26 October 2011 - 01 January 2012
|
| ©
Spartacus Chetwynd, The Snail Race, 2008. Massimo De Carlo, Milan,
Italy. Copyright the artist. Courtesy Massimo de Carlo, Milan, and Sadie
Coles HQ, London |
| |
SPARTACUS CHETWYND
Home Made Tasers
This fall, the New Museum will present a new installation and series of
performances by Spartacus Chetwynd. Taking place in a new exhibition
space at 231 Bowery as part of the Studio 231 program, this will be the
first American museum exhibition by the London-based artist. Over the
past ten years, Chetwynd and her traveling band of amateur actors have
realized a number of exhibitions and performances throughout Europe.
Utilizing handmade costumes and sets, her work draws on a wide range of
influences from film and television, literature, art history, and
philosophy. As in her previous projects, her installation at the New
Museum will be conceived specifically for the site and will be activated
by performances and direct interaction with the viewer for the duration
of the exhibition.
Chetwynd uses a variety of historical theatrical forms, from Brechtian
drama to puppet shows, often within the same performance. The result is
an experience that is accessible, humorous, and disorienting. Chetwynd
initially studied anthropology and uses the idea of bricolage as both a
physical practice and the organizing principle to bring together the
disparate images and characters within her work. The carnivalesque world
she creates is one in which figures like Emperor Nero, Mae West, Karl
Marx, and Jabba the Hutt can comfortably—if not peacefully—coexist. The
informality of Chetwynd’s performances and the effortless mix of high
and low sources make them remarkably democratic spaces for exploring
ideas about history, class, and contemporary culture. For instance, her
recent exhibition at Sadie Coles HQ , London, titled "Odd Man Out,”
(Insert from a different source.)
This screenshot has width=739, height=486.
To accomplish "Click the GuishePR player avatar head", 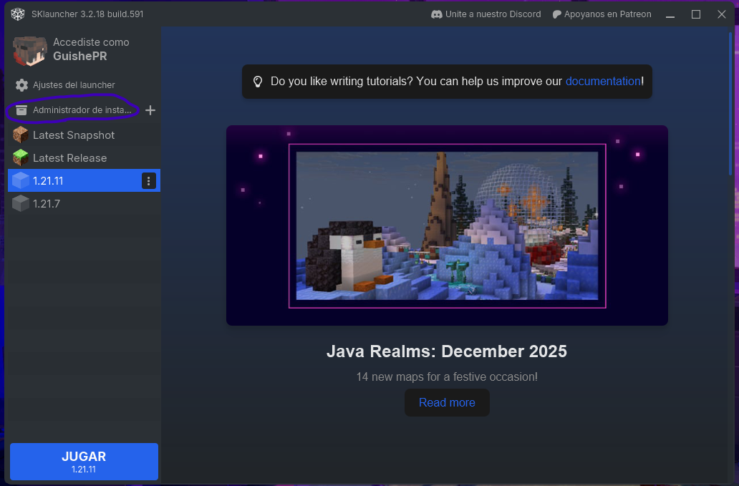I will [x=30, y=50].
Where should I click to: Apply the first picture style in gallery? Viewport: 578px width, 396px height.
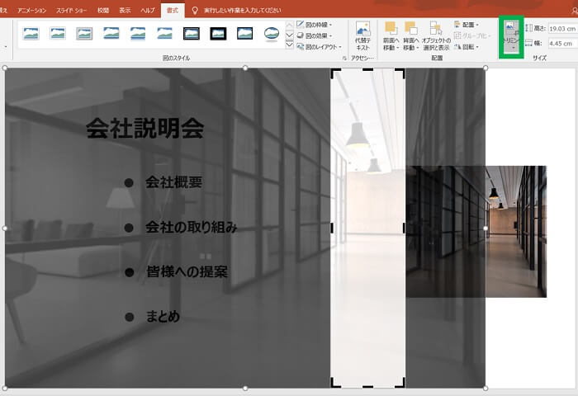tap(31, 34)
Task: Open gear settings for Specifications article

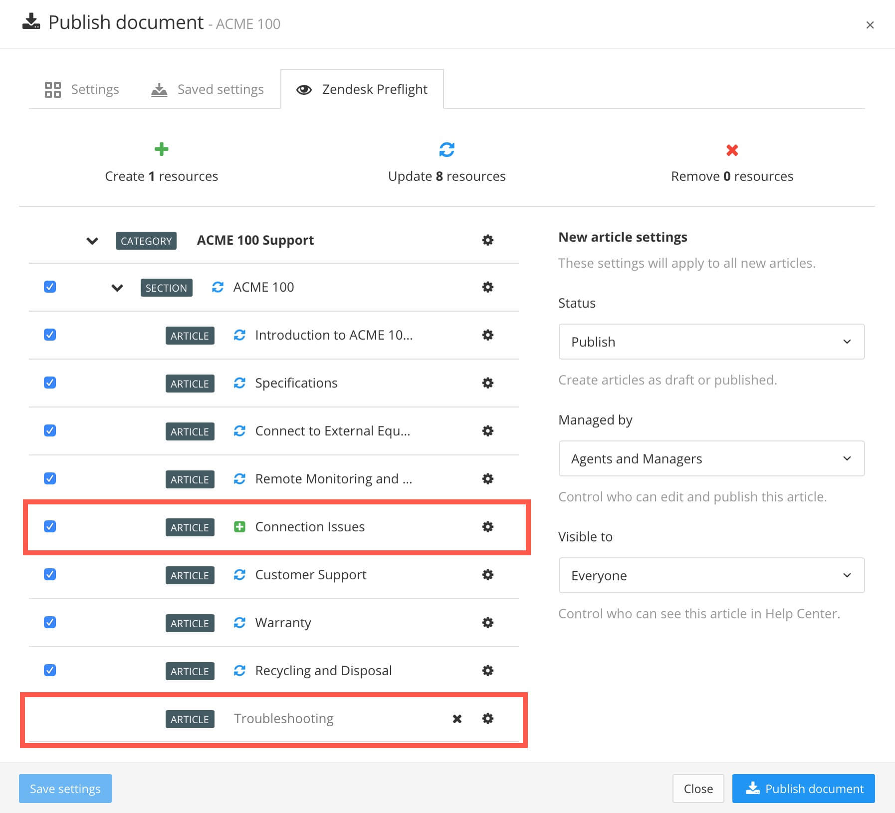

invited viewers to enter a carefully choreographed world in which every
decision they made had a range of political consequences.
A number of Chetwynd’s projects have focused on the local environment
outside of the gallery space and have embraced the everyday theater of
the street. In her 2005 performance The Walk to Dover, she retraced the
journey of Charles Dickens’s titular character David Copperfield on a
seven-day expedition from London to Dover in which she and her merry
band of travelers suffered both hardships and joyous adventures as they
expanded the scope of their theater to include the contemporary English
countryside. Her project for the New Museum will continue her attempt to
create new collective narratives from diverse strands of culture.